Think the idea of a new XFL is folly? Think Vince McMahon is crazy? Think the XFL can’t possibly compete with the NFL? You may be right. It couldn’t the first time around. But in this really interesting piece at reason.com, Eric Boehm illustrates how the old XFL — and its failure — actually improved the NFL.

Don’t believe it? When you’re watching the opening kickoff of next Sunday’s Super Bowl, take a moment to appreciate the camera angle being used. Nearly every kickoff, field goal, and punt (along with many replays) in every NFL game is shown via the so-called SkyCam, a camera suspended over the field on a set of wires, giving the audience a low-flying bird’s eye view. In many ways it’s a better perspective on the game than you get from the traditional sideline camera, and it gives the TV audience a better view of the players than what the fans sitting in the front row get.

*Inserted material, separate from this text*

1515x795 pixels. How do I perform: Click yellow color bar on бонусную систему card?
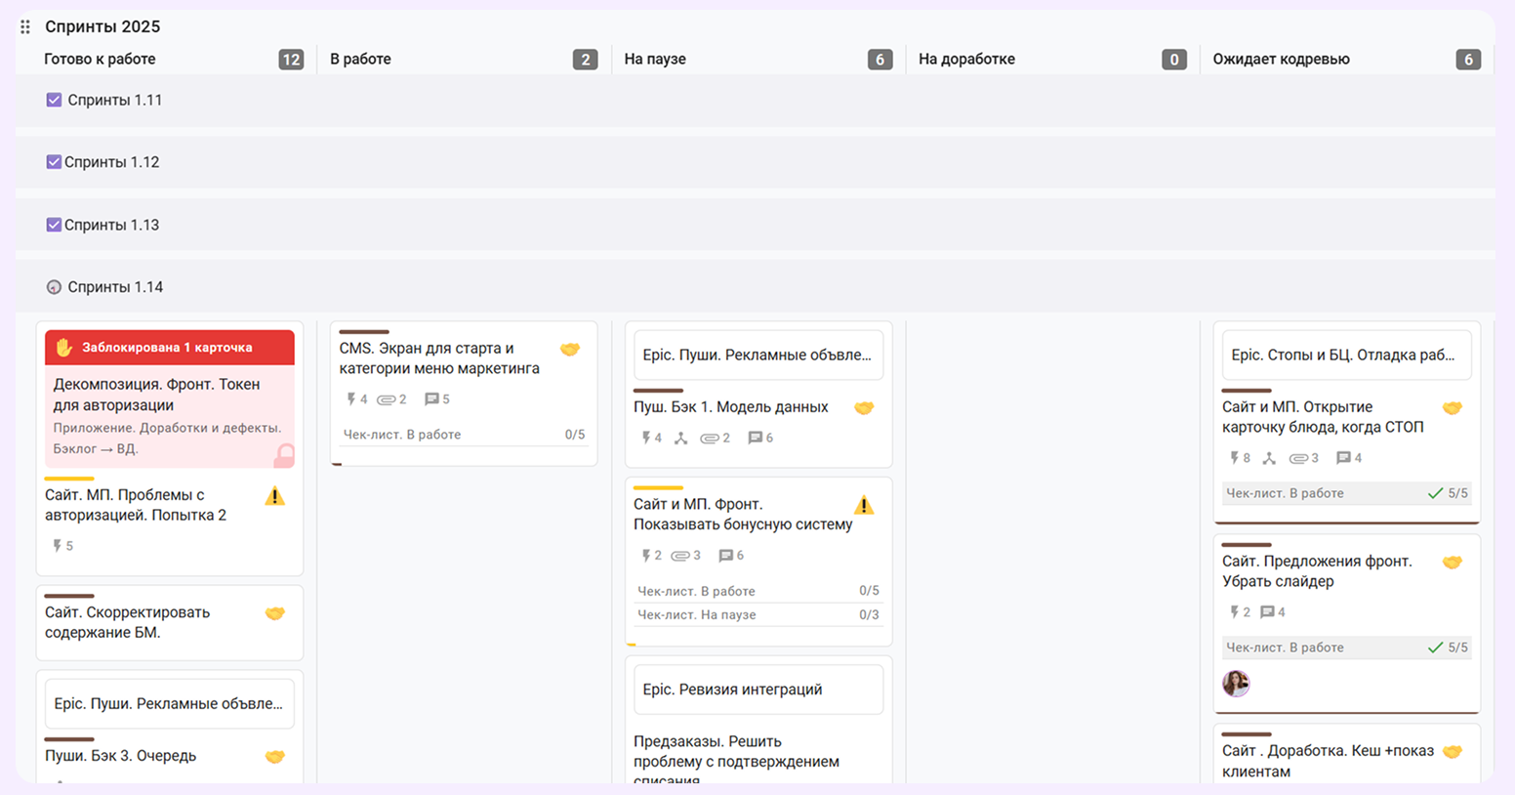click(x=658, y=487)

And for that, you can thank McMahon. The SkyCam is probably the most longlasting contribution the former XFL made to the game of professional football, or at least to how we watch it. That camera angle is now a staple of NFL broadcasts. The league even used it as the main camera angle for one Thursday night game this season, to mixed reviews.

Even when a single entity dominates a marketplace like the NFL has dominated the market for American professional football for five decades—the NFL, which has a special exemption from federal antitrust laws, has become the epitome of a corporate monopoly—it must continuously evolve to stay on top. Often, those evolutions come from the absorption of ideas pioneered by smaller firms trying to gain a toehold in the market. Even failures, such as the XFL, provide fodder for improvement of other products. Creative destruction needs bad ideas as much as good ones.

So if you’re a football fan, it’s time to route for the XFL. For when you cheer for a new league, you’re cheering for new ideas and innovations — even if it flops.